Compiti da svolgere:
1. Nel testo sulla polizia e Facebook, a che ora la polizia postale ha diffuso la sua smentita tramite ANSA?
2. Ricopia dal testo sulla polizia e Facebook il passo che va da "Stupirsi del fatto che la" fino a "spiando su Feisbuc!" incluso.

Testo fornito:
____
Stupirsi del fatto che la polizia usi Facebook per spiare la attività degli utenti in rete, è un po’ come stupirsi del fatto che all’ombra dei palazzi romani e delle emittenti televisive milanesi, gli esponenti del potere si dilettino a fare “bunga bunga” con giovani donzelle più o meno compiacenti. Solo i giornalisti del gruppo editoriale “L’Espresso” possono pensare che una notizia di questo genere abbia rilevanza o presenti davvero il benché minimo carattere di novità.

Minchia commissà! Ci stanno spiando su Feisbuc!

L’articolo firmato da Giorgio Florian (“La polizia ci spia su Facebook”) che tanto clamore ha destato negli ultimi due giorni, a nostro modo di vedere, è attraversata da una linea narrativa di una banalità disarmante, in cui la storiella dell’orso viene venduta come la rivelazione dell’anno.

Provando anche a dare una lettura della smentita a tempo record della polizia postale, fatta a mezzo ANSA alle ore 16.30 di giovedì, vediamo quali possono essere i piani su cui la questione va affrontata.
____
Dati registrati:
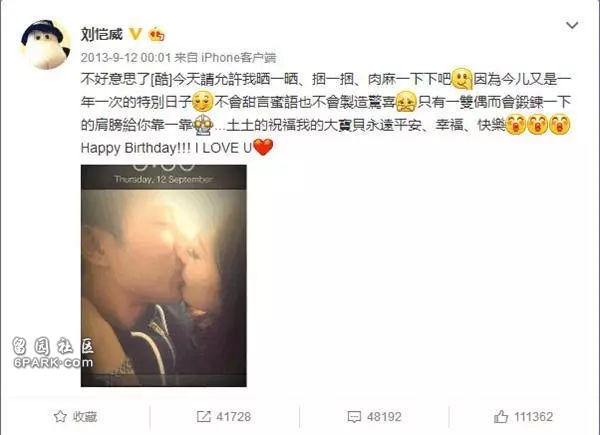This screenshot has height=435, width=600.
Task: Click the Ultraman emoji in the text
Action: [x=203, y=125]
____
Risposte ai compiti:
1. Alle 16.30 di giovedì.

2.
Stupirsi del fatto che la polizia usi Facebook per spiare la attività degli utenti in rete, è un po’ come stupirsi del fatto che all’ombra dei palazzi romani e delle emittenti televisive milanesi, gli esponenti del potere si dilettino a fare “bunga bunga” con giovani donzelle più o meno compiacenti. Solo i giornalisti del gruppo editoriale “L’Espresso” possono pensare che una notizia di questo genere abbia rilevanza o presenti davvero il benché minimo carattere di novità.

Minchia commissà! Ci stanno spiando su Feisbuc!